TEXT EXCERPT –
========================================

Digital Aesthetics. Yes, I know about that. I use a Holbein Number 5 brush, having of course rounded the pig-bristles a little more away from the flattish middle of the curving tip by lovingly re-scripting that part of the brush . The Shaft of the brush was moulded to my fingers by a Korean custom stylist. My avatar does all my work. I make tiny "likenesses" in the style of Daguerre. Precious, stilted and restrained likenesses for my publicity shy clients. They pay me well. For what?

Story 8

Something about passion: "After all this time, we still don't know where passion goes when it goes". This sentence stayed on after all the other words from the book were forgotten. I think it was Tom Robins that typed them first for "Still-life with woodpecker". I wanted to write something about passion and all I could come up with was a quotation, a drifting fragment. I am learning more from what I cannot do, from what I could never do, or from the unlearned skills that are barely a flicker of information in the now barren expanse of my memories. Who was I before?

Story 9

Something about truth. We had just walked through a romantic and awe-inspiring frozen gorge. Wet and clammy granite around us, natural drama unfolding in the form of water rushing past bends which would slow it enough to cause it to freeze. The Hoelentalklamm near Garmish-Partenkirchen is beyond Wagnerian. I was eight or ten . The whole family was on one of it's rare outings. My mother had purchased an Agfa camera recently. It was chrome and warm grey, with a grey vinyl case and strap. She lovingly allowed me to carry this, the most advanced and precious technology in our household through the gorge. Naturally I was not allowed to view the damp and dangerous beauty of the gorge through the camera or take the camera of my shoulder for that matter. It dropped. I could feel the sudden limpness of the loose strap sliding of my shoulder. The impact of the camera on granite produced a clatter which terrifyingly pre-empted my mothers hysterical reaction. Last Christmas: my son, age twelve, gave my mother a present. He plays politics better than his father so he produced a card to go with the present. I mean he made the card himself. How? He scanned one of Larsons cartoons, one he liked, into Photoshop, positioned the image, coloured some parts and printed it with one side blank to allow for folding and captioning. He wrote some standard Christmas greeting, but personalised for my mother (it included her name) into the blank half. She exclaimed superlatives about the fact that he made this card for her and that he is so clever, knowing how to use a computer and "that she could never do anything like that". These two events will always mean more to me than the sum of their parts. Why?

========================================

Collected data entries
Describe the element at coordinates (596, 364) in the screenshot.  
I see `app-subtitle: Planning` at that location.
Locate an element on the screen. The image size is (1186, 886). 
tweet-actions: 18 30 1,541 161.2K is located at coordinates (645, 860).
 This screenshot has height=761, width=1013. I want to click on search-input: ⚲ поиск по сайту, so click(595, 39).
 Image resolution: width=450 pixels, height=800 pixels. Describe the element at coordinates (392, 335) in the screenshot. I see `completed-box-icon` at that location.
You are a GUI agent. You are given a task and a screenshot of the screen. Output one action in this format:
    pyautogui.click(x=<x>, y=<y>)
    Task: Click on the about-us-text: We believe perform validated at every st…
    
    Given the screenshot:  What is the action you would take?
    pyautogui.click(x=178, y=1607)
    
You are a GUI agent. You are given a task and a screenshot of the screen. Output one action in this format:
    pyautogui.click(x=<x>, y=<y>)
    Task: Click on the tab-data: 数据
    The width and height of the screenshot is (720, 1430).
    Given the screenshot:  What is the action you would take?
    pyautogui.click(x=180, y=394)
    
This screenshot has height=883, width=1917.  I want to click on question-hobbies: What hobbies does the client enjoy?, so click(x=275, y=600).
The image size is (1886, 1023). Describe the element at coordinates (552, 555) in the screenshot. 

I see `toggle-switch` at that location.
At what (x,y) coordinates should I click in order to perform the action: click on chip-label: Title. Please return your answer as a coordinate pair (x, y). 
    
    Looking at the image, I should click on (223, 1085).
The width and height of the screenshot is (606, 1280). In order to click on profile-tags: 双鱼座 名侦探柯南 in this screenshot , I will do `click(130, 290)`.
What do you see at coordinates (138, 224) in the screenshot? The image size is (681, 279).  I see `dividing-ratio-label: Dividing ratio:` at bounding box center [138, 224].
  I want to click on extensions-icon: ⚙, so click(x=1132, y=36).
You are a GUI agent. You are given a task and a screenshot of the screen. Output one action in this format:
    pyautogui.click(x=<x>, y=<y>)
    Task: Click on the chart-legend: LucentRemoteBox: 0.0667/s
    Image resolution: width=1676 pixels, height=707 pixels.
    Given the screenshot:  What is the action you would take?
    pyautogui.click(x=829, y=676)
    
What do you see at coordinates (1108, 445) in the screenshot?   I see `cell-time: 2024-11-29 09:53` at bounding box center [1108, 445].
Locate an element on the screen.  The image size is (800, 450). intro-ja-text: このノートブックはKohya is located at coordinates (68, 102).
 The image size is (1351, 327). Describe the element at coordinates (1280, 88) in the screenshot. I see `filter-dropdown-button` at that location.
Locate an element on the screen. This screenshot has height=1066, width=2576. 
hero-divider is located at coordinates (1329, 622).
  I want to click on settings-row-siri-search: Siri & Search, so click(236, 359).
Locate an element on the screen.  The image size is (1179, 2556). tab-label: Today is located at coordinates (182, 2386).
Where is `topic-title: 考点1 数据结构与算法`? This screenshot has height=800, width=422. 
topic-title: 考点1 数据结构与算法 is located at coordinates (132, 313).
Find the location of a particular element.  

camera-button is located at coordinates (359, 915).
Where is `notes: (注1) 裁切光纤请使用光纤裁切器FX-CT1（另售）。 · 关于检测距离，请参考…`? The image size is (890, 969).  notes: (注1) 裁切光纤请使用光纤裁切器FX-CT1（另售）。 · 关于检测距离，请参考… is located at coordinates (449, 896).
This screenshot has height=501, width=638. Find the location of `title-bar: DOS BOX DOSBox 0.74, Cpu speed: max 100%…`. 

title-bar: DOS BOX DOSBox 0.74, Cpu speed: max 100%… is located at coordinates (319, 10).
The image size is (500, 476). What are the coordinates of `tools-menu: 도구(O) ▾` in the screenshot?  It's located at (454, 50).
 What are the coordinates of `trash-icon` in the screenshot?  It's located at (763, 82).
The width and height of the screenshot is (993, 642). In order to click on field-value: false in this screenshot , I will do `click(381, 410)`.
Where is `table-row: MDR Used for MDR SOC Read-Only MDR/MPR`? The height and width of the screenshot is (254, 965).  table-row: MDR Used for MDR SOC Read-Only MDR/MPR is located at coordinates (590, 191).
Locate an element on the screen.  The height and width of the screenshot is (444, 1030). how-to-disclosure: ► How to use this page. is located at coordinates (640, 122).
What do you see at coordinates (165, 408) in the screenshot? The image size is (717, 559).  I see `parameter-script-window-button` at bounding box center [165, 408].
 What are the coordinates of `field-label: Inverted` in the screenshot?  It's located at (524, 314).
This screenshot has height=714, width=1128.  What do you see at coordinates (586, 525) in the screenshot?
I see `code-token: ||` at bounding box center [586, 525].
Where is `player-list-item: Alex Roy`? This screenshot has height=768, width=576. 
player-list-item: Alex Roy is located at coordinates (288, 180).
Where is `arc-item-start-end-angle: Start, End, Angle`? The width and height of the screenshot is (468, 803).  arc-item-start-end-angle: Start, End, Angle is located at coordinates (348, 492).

========================================

DIRECTIONS –
1/ In the numbered stories, what brand of camera had the mother recently purchased?
2/ Continue the numbered stories from the point where they stop.
The lines are not needed for any of the work here.

TASK RESULTS –
1/ An Agfa camera.

2/
Story 10

Something about expectations. We mine the future for elements of truth that we are not yet able to contradict. Does certainty provide comfort?

Story 11

Forgetting Acid on a Rembrandt, a virus in the software, grass finally growing on a mass-grave. Upset ?

Story 12

Remembering The first computer I used was a Tectronics desktop. In 1978 it felt important to sit in front of this machine and make myself familiar with code named "basic" (learning quickly that "basic" and "simple" actually mean quite different things). That same year I learned a lot about Dada and Surrealism. Marcel Duchamp became my hero. I worshipped his mind, his clarity and understanding and insatiably read everything I could find on his life and work. There was a lot. I still have a bookshelf full of books on Duchamp and I still admire his mind. The Techtronics machine had cost about three times the cost of a new family car or half the value of a house. It had less intelligence than a family pet, but roughly the same capacity of built-in memory. My analogies between the Techtonics and the family pet does not stop here, the similarities continue when I remember my bloody-minded all-nighters working on a programme for "hidden line removal". It fits the same category as trying to make a cat eat something it prefers not to. Even if you succeed, you have had to endure more than the corresponding value of outcome. Duchamp understood our craving for empiricism, absolutes, truth and value. That's why he maneuvered these expectations into a check-mated position so frequently and so easily. Are we having fun yet?